* Start Selected extract *

In the above case, this Court did not uphold
the order of the Civil Court, not coming under the
provisions of order XXVI, appointing a
commissioner for seizing the account books of the
plaintiff on the application of the defandants.
The order was held to be defective not because the
Court had no power to appoint a commissioner in
circumstances not covered by s. 75 and O. XXVI,
but because the power was exercised not with
respect to matters of procedure but with respect
to a matter affecting the substantive rights of
the plaintiff. This is clear from the further
observations made at page 887. This Court said:
“The question for determination is whether
the impugned order of the Additional Munsif
appointing Shri Raghubir Pershad Commissioner
for seizing the plaintiff’s books of account
462
can be said to be an order which is passed by
the Court in the exercise of its inherent
powers. The inherent powers saved by s. 151
of the Code are with respect to the procedure
to be followed by the Court in deciding the
cause before it. These powers are not powers
over the substantive rights which any
litigant possesses. Specific powers have to
be conferred on the Courts for passing such
orders which would affect such rights of a
party. Such powers cannot come within the
scope of inherent powers of the Court in
matters of procedure, which powers have their
source in the Court possessing all the
essential powers to regulate its practice and
procedure.”

* End Selected extract *

** Given task A **
Return the passage on inherent powers from "In the above" up to and including "of the defandants.".
** Given task B **
Write the next part of the passage on inherent powers, picking up after its last sentence.
The material that comes after this plays no part in what is asked.

* Start Data provided *

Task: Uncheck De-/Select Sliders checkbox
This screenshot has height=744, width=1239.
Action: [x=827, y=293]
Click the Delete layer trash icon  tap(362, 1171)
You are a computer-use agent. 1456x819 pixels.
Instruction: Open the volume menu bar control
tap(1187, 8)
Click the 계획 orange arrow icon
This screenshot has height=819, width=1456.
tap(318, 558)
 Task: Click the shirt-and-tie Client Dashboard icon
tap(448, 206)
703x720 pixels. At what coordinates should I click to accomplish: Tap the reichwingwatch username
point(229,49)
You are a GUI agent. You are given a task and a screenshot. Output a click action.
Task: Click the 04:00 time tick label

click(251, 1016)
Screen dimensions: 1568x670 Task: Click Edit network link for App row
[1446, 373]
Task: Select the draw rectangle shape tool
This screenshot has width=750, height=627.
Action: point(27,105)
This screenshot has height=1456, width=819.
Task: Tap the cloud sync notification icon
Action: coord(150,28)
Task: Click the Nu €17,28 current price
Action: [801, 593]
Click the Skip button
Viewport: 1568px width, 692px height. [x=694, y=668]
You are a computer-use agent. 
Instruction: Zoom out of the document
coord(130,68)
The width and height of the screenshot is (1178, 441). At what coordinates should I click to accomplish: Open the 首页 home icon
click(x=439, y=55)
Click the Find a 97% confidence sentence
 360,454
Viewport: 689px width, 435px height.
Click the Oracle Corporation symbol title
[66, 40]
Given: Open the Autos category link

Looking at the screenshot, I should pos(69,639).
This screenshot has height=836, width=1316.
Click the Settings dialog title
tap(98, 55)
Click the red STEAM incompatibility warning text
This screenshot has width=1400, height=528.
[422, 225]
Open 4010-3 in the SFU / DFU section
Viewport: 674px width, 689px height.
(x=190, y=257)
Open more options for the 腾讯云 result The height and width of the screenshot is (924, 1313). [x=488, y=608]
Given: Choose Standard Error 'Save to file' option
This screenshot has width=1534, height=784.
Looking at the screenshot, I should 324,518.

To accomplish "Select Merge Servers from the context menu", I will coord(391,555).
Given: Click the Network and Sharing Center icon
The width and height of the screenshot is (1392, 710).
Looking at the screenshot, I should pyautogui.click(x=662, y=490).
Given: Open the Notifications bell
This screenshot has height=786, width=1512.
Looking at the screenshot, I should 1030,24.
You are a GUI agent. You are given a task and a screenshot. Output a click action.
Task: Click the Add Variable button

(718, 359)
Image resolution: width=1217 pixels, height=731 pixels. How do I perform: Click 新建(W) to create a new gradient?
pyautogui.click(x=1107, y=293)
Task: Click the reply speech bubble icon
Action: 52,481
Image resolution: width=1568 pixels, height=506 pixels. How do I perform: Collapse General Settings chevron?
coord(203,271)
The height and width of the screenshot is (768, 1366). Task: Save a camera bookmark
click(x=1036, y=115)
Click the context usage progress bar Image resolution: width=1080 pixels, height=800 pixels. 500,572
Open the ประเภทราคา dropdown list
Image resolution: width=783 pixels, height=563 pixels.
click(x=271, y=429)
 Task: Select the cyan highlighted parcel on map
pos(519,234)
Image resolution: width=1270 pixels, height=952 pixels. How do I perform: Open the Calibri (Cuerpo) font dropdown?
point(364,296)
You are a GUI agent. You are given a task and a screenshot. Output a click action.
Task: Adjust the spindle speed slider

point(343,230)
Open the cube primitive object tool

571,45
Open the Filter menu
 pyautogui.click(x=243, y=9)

* End Data provided *

** Task response A **
In the above case, this Court did not uphold
the order of the Civil Court, not coming under the
provisions of order XXVI, appointing a
commissioner for seizing the account books of the
plaintiff on the application of the defandants.

** Task response B **
The case reported as Maqbul Ahmad Pratap
Narain Singh does not lay down that the inherent
powers of the Court are controlled by the
provisions of the Code. It simply holds that the
statutory discretion possessed by a Court in some
limited respects under an Act does not imply that
the Court possesses a general discretion to
dispense with the provisions of that Act. In that
case, an application for the preparation of a
final decree was presented by the decree-holder
beyond the period of limitation prescribed for the
presentation of such an application. It was
however contended that the Court possessed some
sort of judicial discretion which would enable it
to relieve the decree-holder from the operation of
the Limitation Act in a case of hardship. To rebut
this contention, it was said at page 87:
“It is enough to say that there is no
authority to support the proposition
contended for. In their Lordships’ opinion it
is impossible to hold that, in a matter which
is governed by Act, an Act which in some
limited respects gives the Court a statutory
discretion, there can be
463
implied in the Court, outside the limits of
the Act, a general discretion to dispense
with its provisions. It is to be noted that
this view is supported by the fact that s. 3
of the Act is peremptory and that the duty of
the Court is to notice the Act and give
effect to it, even though it is not referred
to in the pleadings”.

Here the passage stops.